Fußball Shots
Das Präsidium von Hansa Rostock entschied gestern nachmittag Jörg Berger zu entlassen (Berl. Zeitung), nachdem Hansa am Freitag 1:4 aus der Münchner Furzkissenarena geprügelt worden sind.
Nach allem was man seit 2 Wochen hört, gab es genügend Gründe für die Entlassung und die Parallelen u.a. zur Meuterei gegen Berger auf Schalke vor knapp zehn Jahren liegen auf der Hand: die Mannschaft sei nicht fit, Berger lasse sich für Sauna- und Konzertbesuche auch öfters mal im Training vertreten.
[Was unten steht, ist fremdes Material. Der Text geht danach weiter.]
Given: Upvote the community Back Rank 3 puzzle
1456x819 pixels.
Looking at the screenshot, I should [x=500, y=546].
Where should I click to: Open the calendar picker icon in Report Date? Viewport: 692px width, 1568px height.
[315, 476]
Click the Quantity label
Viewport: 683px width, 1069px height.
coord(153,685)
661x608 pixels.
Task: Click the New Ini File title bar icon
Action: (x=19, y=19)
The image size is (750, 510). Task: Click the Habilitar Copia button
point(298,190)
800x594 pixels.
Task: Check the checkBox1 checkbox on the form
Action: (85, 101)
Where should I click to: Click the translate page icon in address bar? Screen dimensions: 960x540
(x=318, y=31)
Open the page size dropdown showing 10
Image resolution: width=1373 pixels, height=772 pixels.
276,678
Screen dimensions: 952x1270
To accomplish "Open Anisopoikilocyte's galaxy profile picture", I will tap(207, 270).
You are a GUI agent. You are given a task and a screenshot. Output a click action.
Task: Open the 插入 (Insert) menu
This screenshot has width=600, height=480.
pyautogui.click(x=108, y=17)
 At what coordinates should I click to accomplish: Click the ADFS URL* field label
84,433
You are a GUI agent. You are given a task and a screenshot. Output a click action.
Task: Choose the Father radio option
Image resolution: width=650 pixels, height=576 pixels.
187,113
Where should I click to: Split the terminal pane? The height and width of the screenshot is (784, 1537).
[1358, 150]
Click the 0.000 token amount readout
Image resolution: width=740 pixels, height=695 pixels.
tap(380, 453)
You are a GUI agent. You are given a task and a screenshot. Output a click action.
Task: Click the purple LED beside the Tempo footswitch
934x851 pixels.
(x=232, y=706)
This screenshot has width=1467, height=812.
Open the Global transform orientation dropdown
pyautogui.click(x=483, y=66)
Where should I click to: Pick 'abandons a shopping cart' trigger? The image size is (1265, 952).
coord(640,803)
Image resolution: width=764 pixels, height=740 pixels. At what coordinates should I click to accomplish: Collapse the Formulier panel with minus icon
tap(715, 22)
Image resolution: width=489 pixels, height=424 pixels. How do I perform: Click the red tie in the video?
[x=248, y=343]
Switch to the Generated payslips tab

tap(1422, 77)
Dazu hilflos wirkende Erklärungsversuche.
Die Entlassung am 2ten Spieltag wirft die Frage auf ob man nicht entweder die Notbremse hätte früher ziehen müssen oder Berger umgekehrt mehr Zeit hätte geben müssen? Eine Aussage zu kolportieren “die Mannschaft sei nicht fit” ist für einen 2ten Spieltag grenzwertig, weil die wenigsten Mannschaften konditionell darauf abgerichtet sind ihren Leistungshöhepunkt im August abzurufen. Wie gesagt: Berger war für einige Marotten bekannt und diese Marotten sind ihm zum Verhängnis geworden. Das Präsidium muss sich fragen lassen ob es Berger an die zu lange Leine gelassen hat.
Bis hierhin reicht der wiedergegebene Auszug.